Financial markets head for (another) train crash as coronavirus starts to impact

China’s industrial heartland of Hubei (pop 59m) and its capital Wuhan (pop 11m) have now been locked down for nearly a month as a result of the coronavirus COVID-2019 epidemic.  In total, more than half of the population (760m) are subject to some form of residential lock down. Yet as with the subprime crisis in 2008, financial markets are in denial –  just a 0.1% decline in global GDP, says Goldman Sachs.

Yet China is the manufacturing capital of the world, its second largest economy, and the key player in global trade. And within China, some areas of the economy seem to be in freefall as Capital Economics charts – construction is 25% of GDP, but property sales are virtually zero, for example.

Nobody yet knows when the return to work after the Lunar New Year holiday will be complete. Last Wednesday, for example, national passenger traffic was down by 85% compared with the same day in 2019, according to Morgan Stanley. Understandably, the government is focused on avoiding a second outbreak, caused by infection carried by people returning home after the holiday.

Auto industry. Global auto sales have been in decline since 2018.  Without China, there would have been no growth in world auto sales since 2007. Now. China’s auto association reported last week:

“Massive short-term impact from COVID-2019 outbreak, Q1 output and sales to fall significantly, short-term consumption spurt expected once outbreak subsides, but full-year outlook remains pessimistic. Auto sales expected to fall more than 10% in H1.”

The impact is across the market. Only 9% of China’s dealerships are currently open, due to contagion fears. Traffic jams in major cities such as Beijing are non-existent.  And coming round the corner is a major impact on China’s auto supply chains, which supply components all around the world as NBC note:

“The growing concern is what the epidemic might mean for the industry outside China. While China ships relatively few vehicles abroad, it exports about $70bn worth of car parts and accessories globally, with roughly 20% going to the U.S. The list covers everything from steering wheels to shock absorbers, d:own to literal nuts and bolts, washers, springs and copper rivets. Most of that comes in the form of aftermarket parts and accessories”.

Global supply chains. Japan’s Fukushima disaster in March 2011 provides an example of the potential risks

  • One of its key impacts was to close the Renesas Electronics factory in Naka, which made 40% of the microcontrollers used in cars. Most cars use at least 50 of these, with luxury models using up to 100 to power windows, move seats etc.
  • On a one-off basis, global automakers were able to urgently develop a new source of supply, and avoid shutting down auto production lines around the world.
  • We cannot yet know the wider impact from China’s lockdown, but the FT’s chart shows the scale of the issue
  • Every global supply chain linked to China is potentially now being impacted as auto factories are retooled to supply masks, and trucks are diverted to supply food to the quarantined population.

A wide range of indicators confirms that the ripples are already spreading outwards from China to the global economy.

Energy markets.  Shipping rates are the lowest ever seen on the Capesize Index, as trade flows to/from China seize up.  LNG prices have similarly collapsed, in some case below freight costs as producers have to offload cargoes at any price. Reuters reports that China’s oil storage is near all-time highs, with “numerous VLCCs capable of holding more than 2mb of crude each, unable to unload at China’s top crude import terminal of Qingdao”.

Travel. Most western airlines have cancelled China flights for the moment, and outbound travel bookings from China for March/April are down by 50% – bad news also for the luxury industry as Chinese tourists disappear.

Chemical markets are telling a similar story.  China is more than a third of global polyethylene demand, and its downstream factories are currently only at 40% of normal operating rates (OR%).  China is also the largest market for polypropylene and its downstream OR% are currently at 30%-60%. This is leading some producers to export to reduce inventory – adding to the pain for Asian producers who normally export to China. PVC demand is expected to reduce by 30%-50%, whilst polyester production in the key provinces of Jiangsu and Zhejiang remains shut.
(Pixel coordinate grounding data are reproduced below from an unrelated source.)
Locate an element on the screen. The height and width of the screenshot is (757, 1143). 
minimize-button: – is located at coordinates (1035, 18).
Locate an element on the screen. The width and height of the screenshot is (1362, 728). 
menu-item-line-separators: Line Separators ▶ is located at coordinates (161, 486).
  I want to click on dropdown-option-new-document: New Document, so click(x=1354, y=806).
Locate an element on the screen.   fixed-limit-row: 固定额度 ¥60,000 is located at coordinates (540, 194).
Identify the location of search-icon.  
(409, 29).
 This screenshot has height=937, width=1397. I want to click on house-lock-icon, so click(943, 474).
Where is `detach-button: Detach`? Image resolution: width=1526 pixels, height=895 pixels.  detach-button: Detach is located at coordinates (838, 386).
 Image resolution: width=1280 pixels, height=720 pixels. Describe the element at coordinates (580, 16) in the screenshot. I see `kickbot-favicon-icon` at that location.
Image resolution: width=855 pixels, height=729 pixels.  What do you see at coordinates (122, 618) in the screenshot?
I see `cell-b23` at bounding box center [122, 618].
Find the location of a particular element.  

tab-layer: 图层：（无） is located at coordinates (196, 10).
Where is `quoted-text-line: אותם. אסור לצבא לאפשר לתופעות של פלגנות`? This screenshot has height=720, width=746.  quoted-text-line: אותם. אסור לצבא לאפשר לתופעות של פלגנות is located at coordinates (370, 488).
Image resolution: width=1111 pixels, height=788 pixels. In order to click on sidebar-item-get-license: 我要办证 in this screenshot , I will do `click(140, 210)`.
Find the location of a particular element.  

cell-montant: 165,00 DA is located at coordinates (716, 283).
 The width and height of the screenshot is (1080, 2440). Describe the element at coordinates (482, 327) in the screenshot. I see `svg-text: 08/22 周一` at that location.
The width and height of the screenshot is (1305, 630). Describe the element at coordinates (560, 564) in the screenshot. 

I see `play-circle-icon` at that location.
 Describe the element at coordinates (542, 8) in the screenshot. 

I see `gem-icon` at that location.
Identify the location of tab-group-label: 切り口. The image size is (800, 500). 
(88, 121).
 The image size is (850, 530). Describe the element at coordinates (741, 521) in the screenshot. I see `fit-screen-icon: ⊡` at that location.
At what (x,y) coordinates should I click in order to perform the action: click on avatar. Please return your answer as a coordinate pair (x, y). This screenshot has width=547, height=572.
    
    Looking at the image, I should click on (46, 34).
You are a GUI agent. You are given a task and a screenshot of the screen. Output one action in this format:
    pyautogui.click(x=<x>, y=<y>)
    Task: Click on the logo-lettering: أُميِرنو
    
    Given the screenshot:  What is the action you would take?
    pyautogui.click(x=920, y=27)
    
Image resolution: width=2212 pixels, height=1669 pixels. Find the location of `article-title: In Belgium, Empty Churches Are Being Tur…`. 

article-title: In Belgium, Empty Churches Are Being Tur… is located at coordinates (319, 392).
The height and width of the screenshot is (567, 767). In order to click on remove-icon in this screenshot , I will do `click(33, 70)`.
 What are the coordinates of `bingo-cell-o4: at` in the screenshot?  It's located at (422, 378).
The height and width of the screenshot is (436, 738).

Debt levels. Our August Special Report, China’s devaluation risks opening the world’s debt-fuelled ‘Ring of Fire‘ highlighted the risk that many major companies would start to default on their debts once the global economy went into recession.

We are releasing the Report for open access.  Just click here to download it (no registration needed).

Where will we be in 6 months time?  Wall Street clearly believes all this is just a ‘9-day wonder’. But it is hard to see how this can be right.

By the autumn, US politics may also be impacted.  President Trump’s advisers have confidently forecast that the Dow Jones Index will be at least 32,000 by year-end, allowing the President to walk to victory in the election.   But markets are fickle friends. As many commentators have noted, they are currently priced for perfection. And perfection is emphatically not the current start of the world economy.